Utang yang Memiskinkan

Utang yang Memiskinkan 

Oleh: Apung Widadi

Utang Pemerintah Indonesia pertengahan tahun 2013 menumpuk hingga Rp 2.023 triliun. Itu berarti rata-rata satu warga negara Indonesia menanggung utang Rp 8,5 juta. Dampaknya, rakyat semakin miskin.

Total sejak 2004 hingga saat ini peningkatan utang semasa pemerintahan SBY Rp 724,22 triliun. Akhir 2004 utang pemerintah masih Rp 1.299,50 triliun. Kenaikan yang amat signifikan ini berdampak pada APBN yang kian tergerus karena harus bayar cicilan pokok dan bunga utang.

Pada 2013, misalnya, pemerintah berencana membayar cicilan pokok dan bunga: Rp 299,708 triliun, 17,3 persen dari total belanja negara pada APBN Perubahan 2013 (Rp 1.726,2 triliun). Pada 2013 total anggaran kemiskinan Rp 115,5 triliun, hanya 6,7 persen dari total belanja negara. Politik anggaran pemerintah kontras: memilih menyubsidi orang kaya pemilik surat berharga negara daripada menyubsidi BBM untuk rakyat miskin.

Utang luar negeri secara bilateral banyak berasal dari Jepang: rata-rata Rp 259,64 triliun per tahun, 38,3 persen dari total utang per tahun. Utang dari hubungan multilateral yang berasal dari Bank Dunia, menurut data Dirjen Pengelola Utang, per Mei 2013 sekitar Rp 122 triliun, 21 persen dari total utang. Bank Pembangunan Asia per Mei 2013 menyumbang Rp 95,77 triliun, 16 persen dari total utang luar negeri. Data itu belum termasuk Surat Berharga Negara (SBN) dan valas.

Jika demikian halnya, mimpi rezim pemerintahan yang antiutang luar negeri pupus sudah. Setelah Soeharto, sepertinya warisan utang menggunung menjadi tradisi peninggalan dosa rezim untuk anak cucunya.

## SOAL TERTULIS:
Menurut teks bacaan tentang utang pemerintah di atas, berapa rata-rata utang yang ditanggung satu warga negara Indonesia pada pertengahan tahun 2013?

## DATA YANG DIBERIKAN:
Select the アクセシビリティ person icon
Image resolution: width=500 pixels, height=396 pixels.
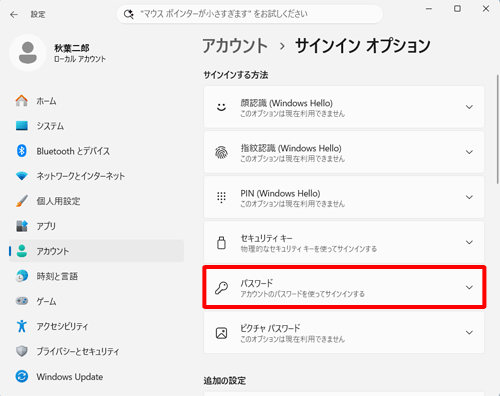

## PENYELESAIAN:
Rp 8,5 juta.